§ YOUR ASSIGNMENT: Below are lines of data. Give the number of them that contain the string "agent", and nothing else.

Stored items
——————
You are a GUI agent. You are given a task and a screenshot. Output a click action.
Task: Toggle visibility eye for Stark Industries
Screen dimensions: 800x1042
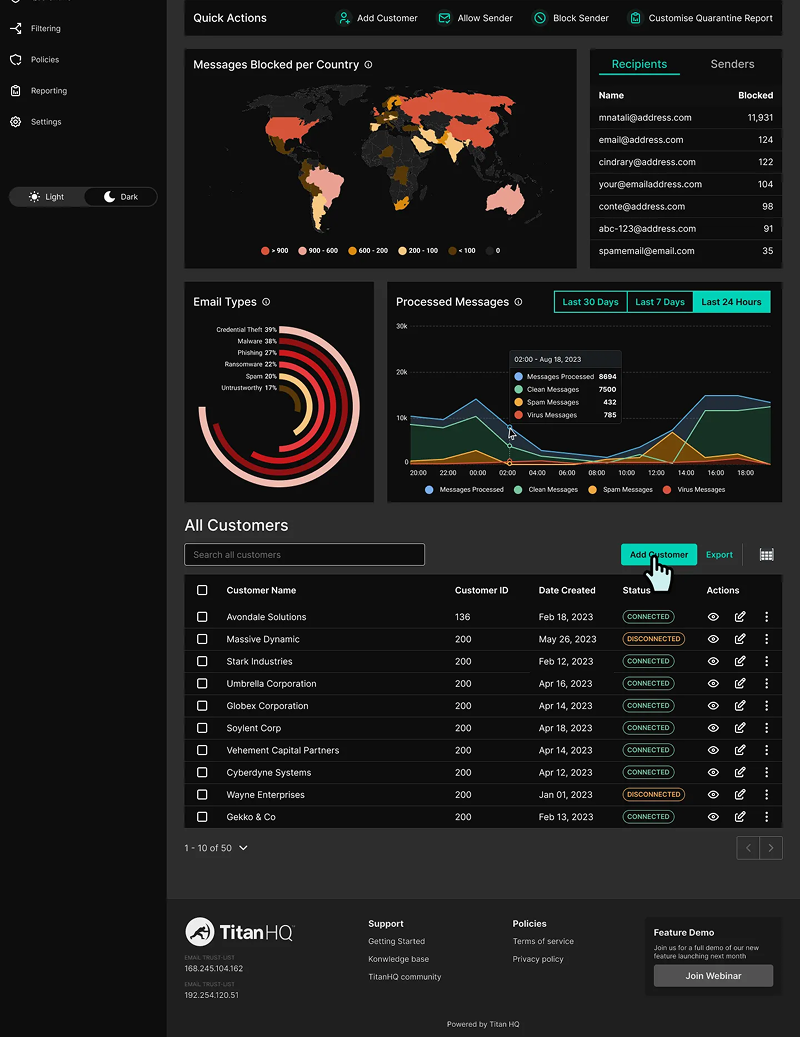point(713,662)
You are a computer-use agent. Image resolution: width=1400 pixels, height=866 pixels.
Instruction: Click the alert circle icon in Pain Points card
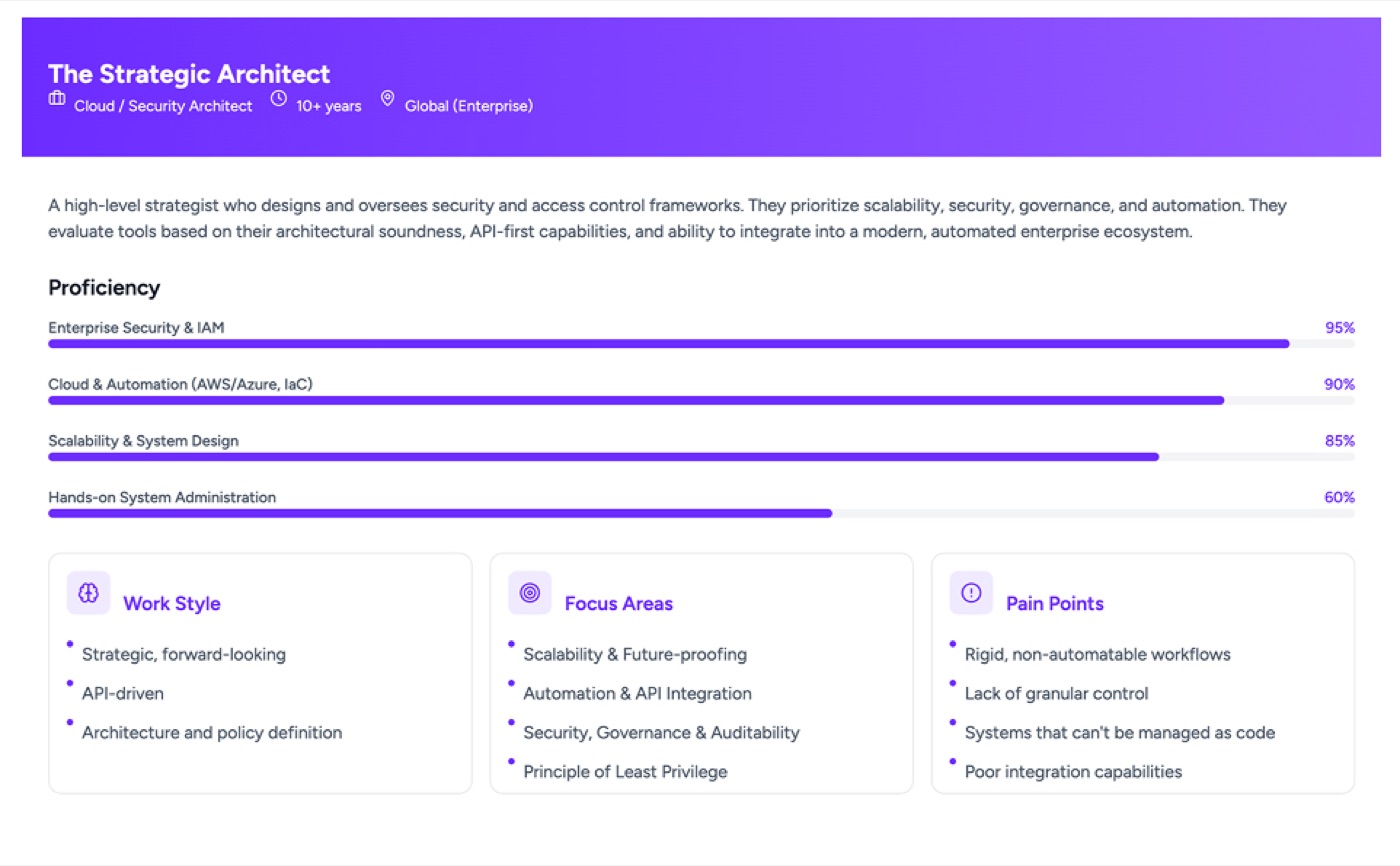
——————
§ TASK ANSWER: 2